# Mean and Proportion Hypothesis Tests

In [1]:
import numpy as np
import pandas as pd
import scipy.stats

file_path = '~/Documents/UNT/csce5310/houston-aqi-2010-2021.csv'
df = pd.read_csv(file_path)

In [2]:
print(f"Mean Pressure: {round(df['avg_pressure'].mean(), 2)}")

Mean Pressure: 1017.89


## Sample Data

We first start by picking 100 random samples for the pressure variable from our dataset.

In [3]:
n = 100
random_indices = np.random.choice(df.index, n, replace=False)
pressure_samples = df.loc[random_indices, 'avg_pressure']

## Proportion Test

### Hypothesis Test

We are going to test the claim that greater than 50% of the pressure samples are greater than 1017 units with a 99% confidence level by conducting a right-tailed hypothesis test, where the null hypothesis is the statement of equality about the proportion of pressure samples that are greater than 1017 units is equal to 50%. We first calculate the test statistic for the z-index using numpy, and find the value of the survival function using scipy.stats.norm.

In [4]:
alpha = 0.01
p = q = 0.5
p_over_1017 = np.where(pressure_samples > 1017, 1, 0).sum() / 100.
z = (p_over_1017 - p) / np.sqrt(p * q / n)
print(f'The z-index is: {z}')
print(f'The p-value is: {scipy.stats.norm.sf(z)}')
print(f'The critical value is: {scipy.stats.norm.ppf(1 - alpha)}')
print(f'Reject null hypothesis? {scipy.stats.norm.sf(z) <= alpha}')

The z-index is: -0.20000000000000018
The p-value is: 0.5792597094391031
The critical value is: 2.3263478740408408
Reject null hypothesis?

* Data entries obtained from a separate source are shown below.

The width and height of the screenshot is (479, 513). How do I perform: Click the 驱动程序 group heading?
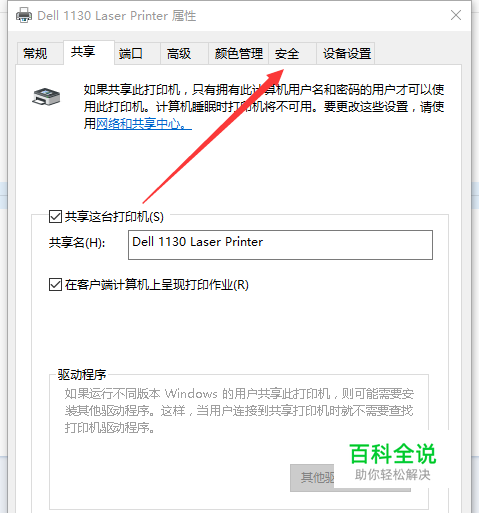tap(82, 375)

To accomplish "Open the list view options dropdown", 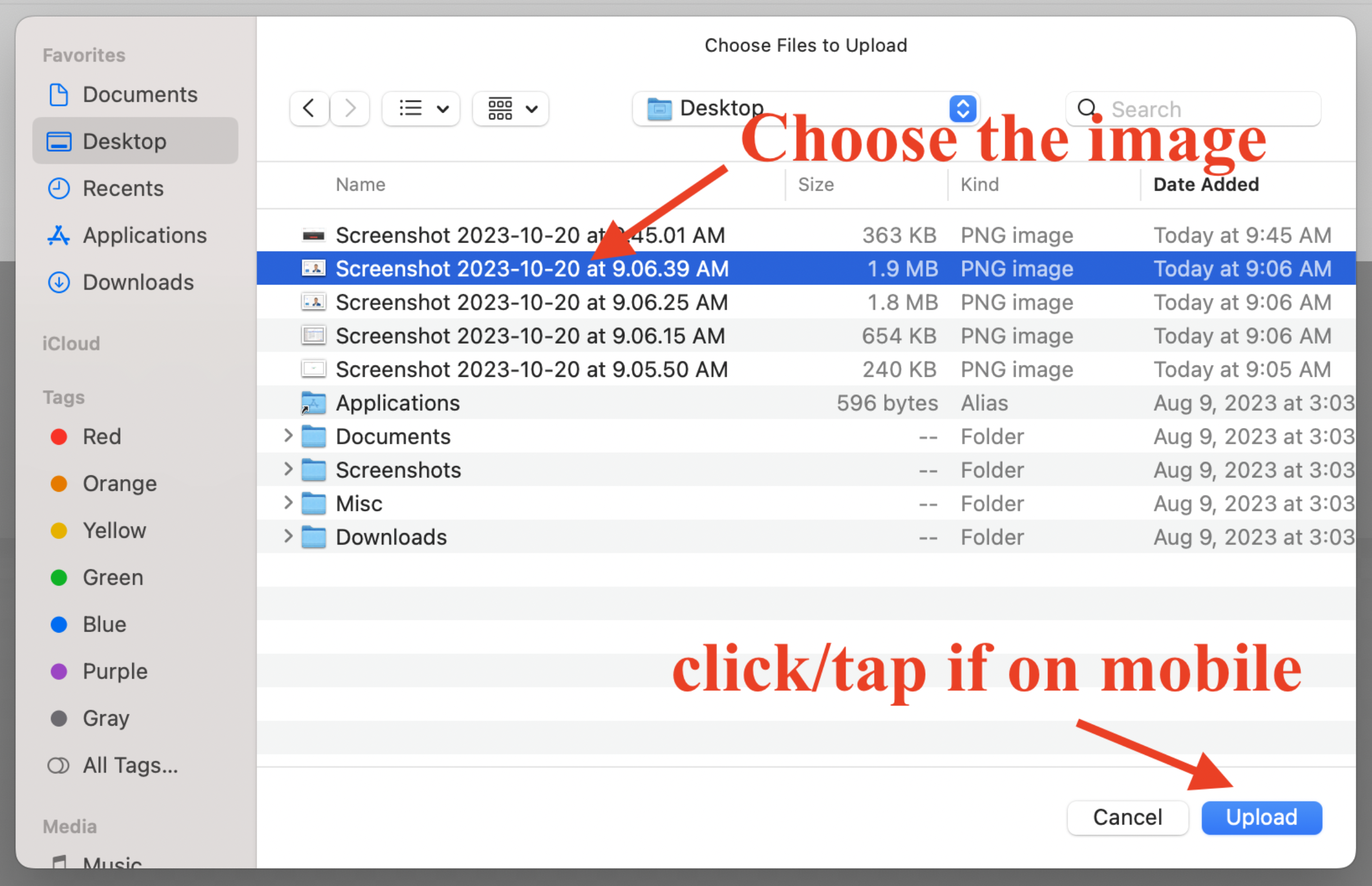I will pyautogui.click(x=421, y=109).
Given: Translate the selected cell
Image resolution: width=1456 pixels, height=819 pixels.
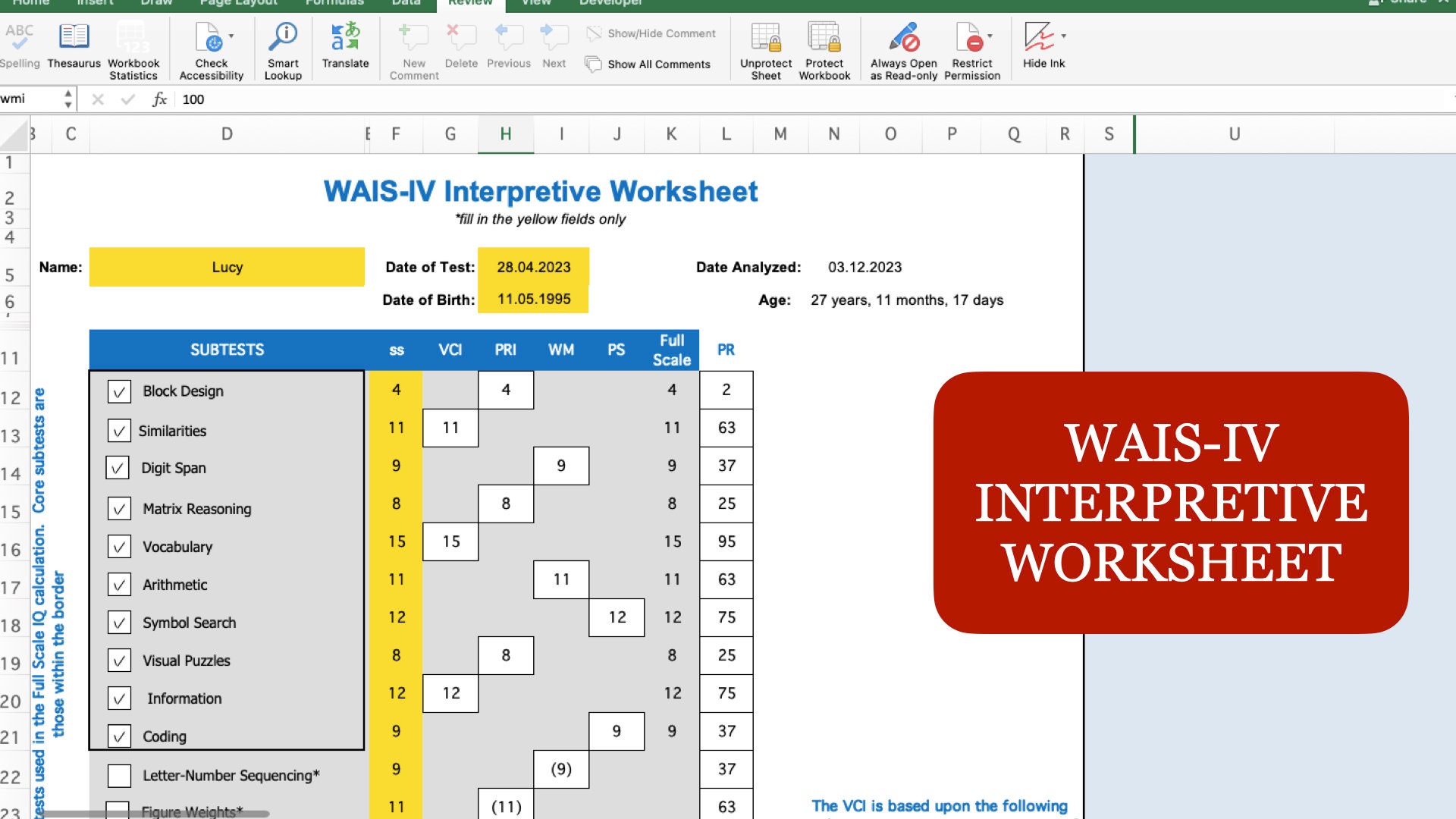Looking at the screenshot, I should (345, 44).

False


Since the p-value is greater than alpha of 0.01 for this right-tailed test, we fail to reject the null hypothesis and conclude that the proportion of pressure samples greater than 1017 is equal to 50%.

### Confidence Interval

We calculate the confidence interval for obtaining an estimate over the population proportion we have calculated using the chosen significance level of 0.01.

In [5]:
margin_of_error = scipy.stats.norm.ppf(1 - alpha / 2) * np.sqrt(p_over_1017 * (1 - p_over_1017) / n)
print(f'The proportion of pressure samples greater than 1017 unit is: {p_over_1017}')
print(f'The confidence interval is: ({round(p_over_1017 - margin_of_error, 2)}, {round(p_over_1017 + margin_of_error, 2)})')

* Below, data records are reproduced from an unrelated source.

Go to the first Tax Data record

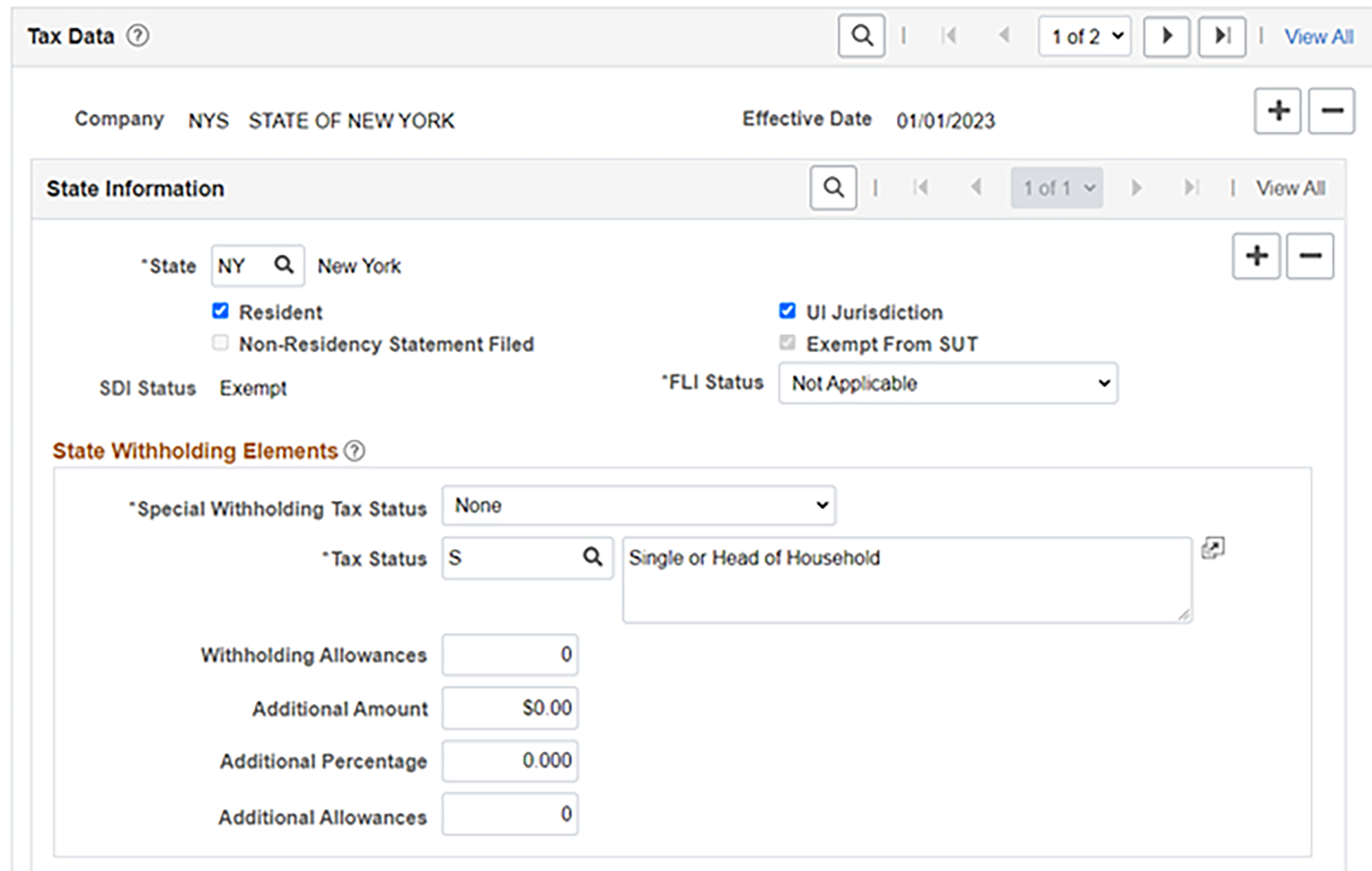pyautogui.click(x=949, y=36)
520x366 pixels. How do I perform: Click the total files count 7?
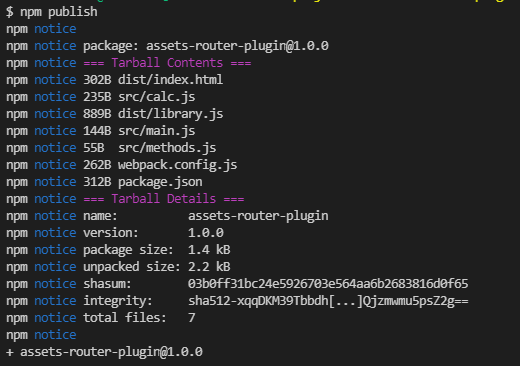pos(191,318)
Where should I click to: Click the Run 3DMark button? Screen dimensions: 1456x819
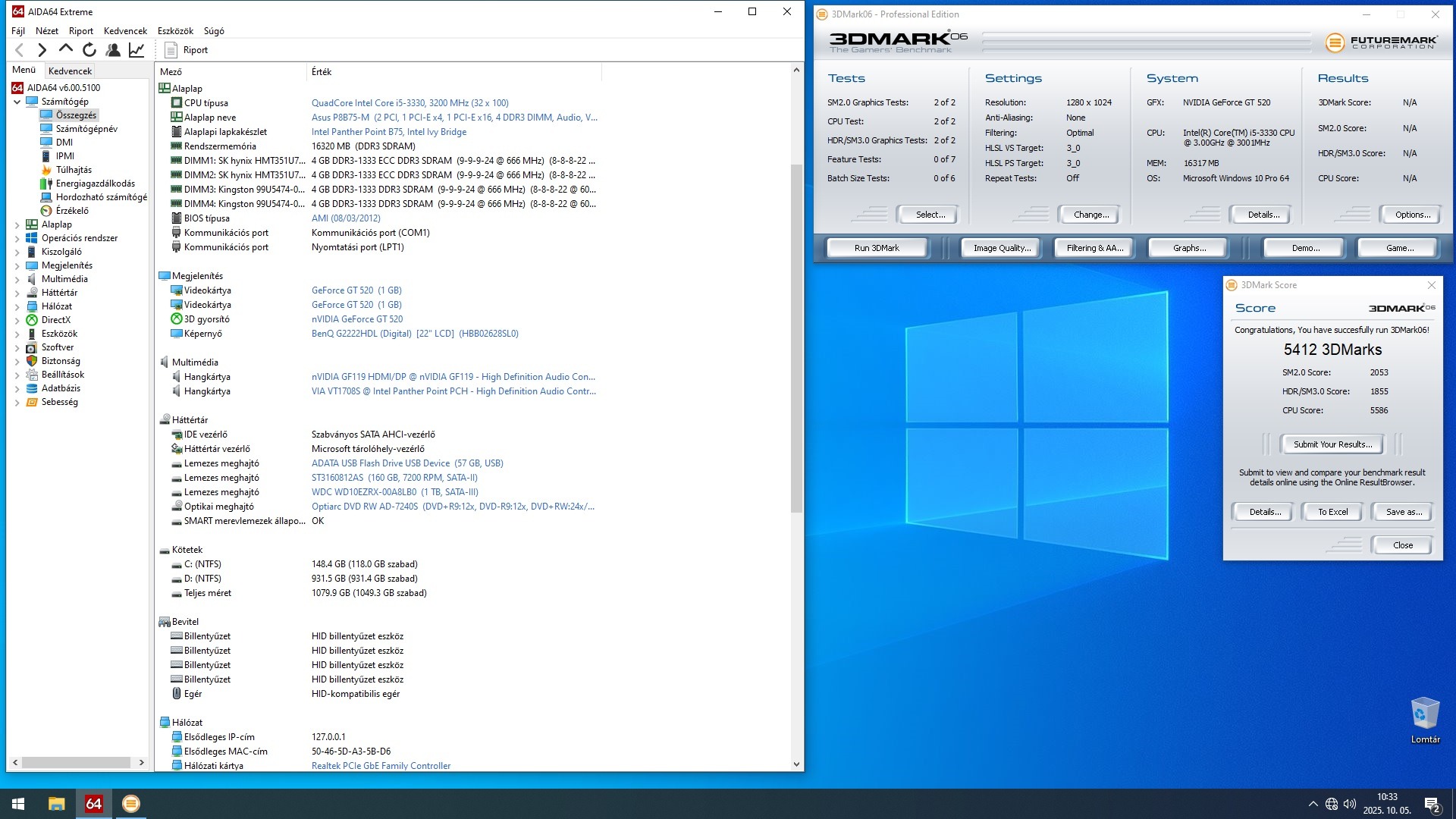[x=877, y=248]
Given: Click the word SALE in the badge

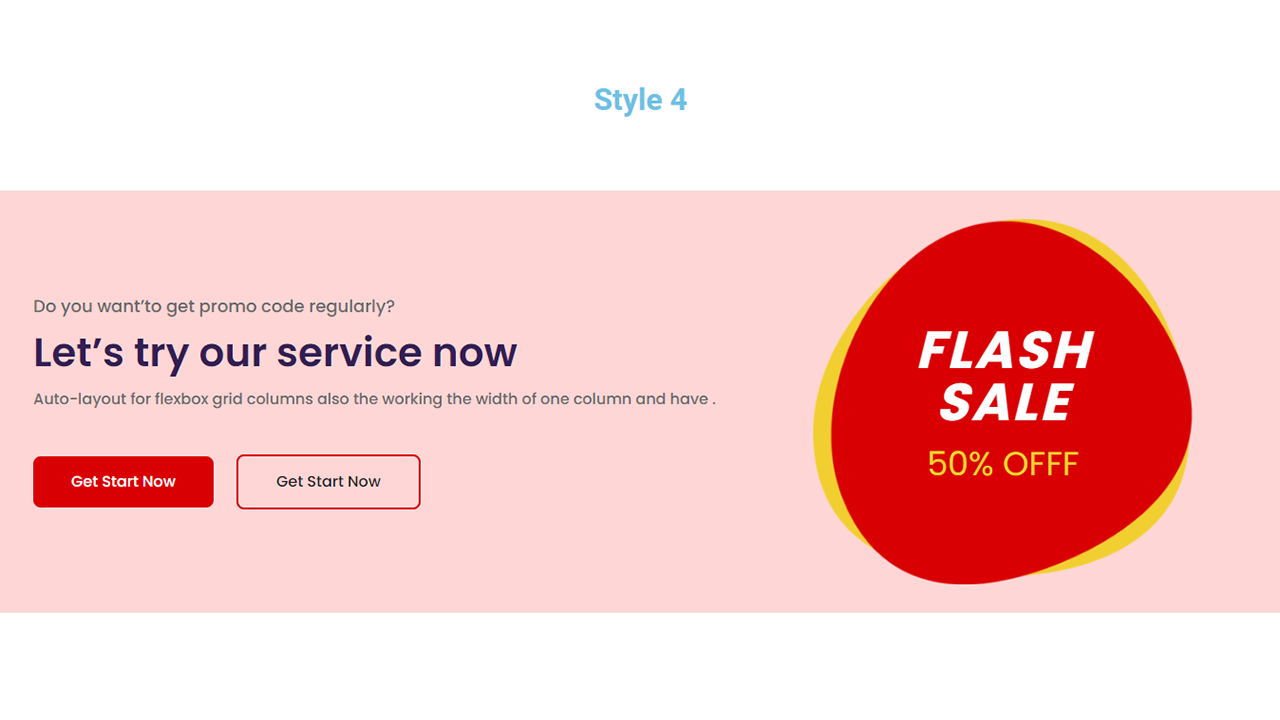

The proportion of pressure samples greater than 1017 unit is: 0.49
The confidence interval is: (0.36, 0.62)


We ca

## Mean Test

### Hypothesis Test

We conduct a two-tailed hypothesis test for the sample means being equivalent to 1017 units with 95% confidence level. We assume the standard deviation of the population is also not known, as is common in the case when conducting a hypothesis test about a population mean.

In [6]:
alpha = 0.05
degrees_of_freedom = len(pressure_samples) - 1
t_statistic, p_value = scipy.stats.ttest_1samp(pressure_samples, 1017)
critical_value = scipy.stats.t.ppf(1 - alpha / 2, degrees_of_freedom)
print(f'The mean of the pressure samples is: {round(pressure_samples.mean(), 2)}')
print(f'The t-statistic is: {t_statistic}')
print(f'The p-value is: {p_value}')
print(f'The critical value is: {critical_value}')
print(f'Reject null hypothesis? {p_value <= alpha}')

The mean of the pressure samples is: 1018.29
The t-statistic is: 2.034918215786118
The p-value is: 0.0445322340054183
The critical value is: 1.9842169515086827
Reject null hypothesis? True


Since the p-value is less than the significance level of 0.05, we reject the null hypothesis to conclude that the mean of the pressure samples is above 1017 units.

### Confidence Interval

We construct a confidence interval for a 95% confidence level for the estimation of the population mean.

In [7]:
margin_of_error = critical_value * pressure_samples.std() / np.sqrt(n)
print(f'Confidence interval: ({round(pressure_samples.mean() - margin_of_error, 2)}, {round(pressure_samples.mean() + margin_of_error, 2)})')

Confidence interval: (1017.03, 1019.55)


We can see that the confidence interval also does not overlap with our hypothesis of the sample mean that we failed to reject.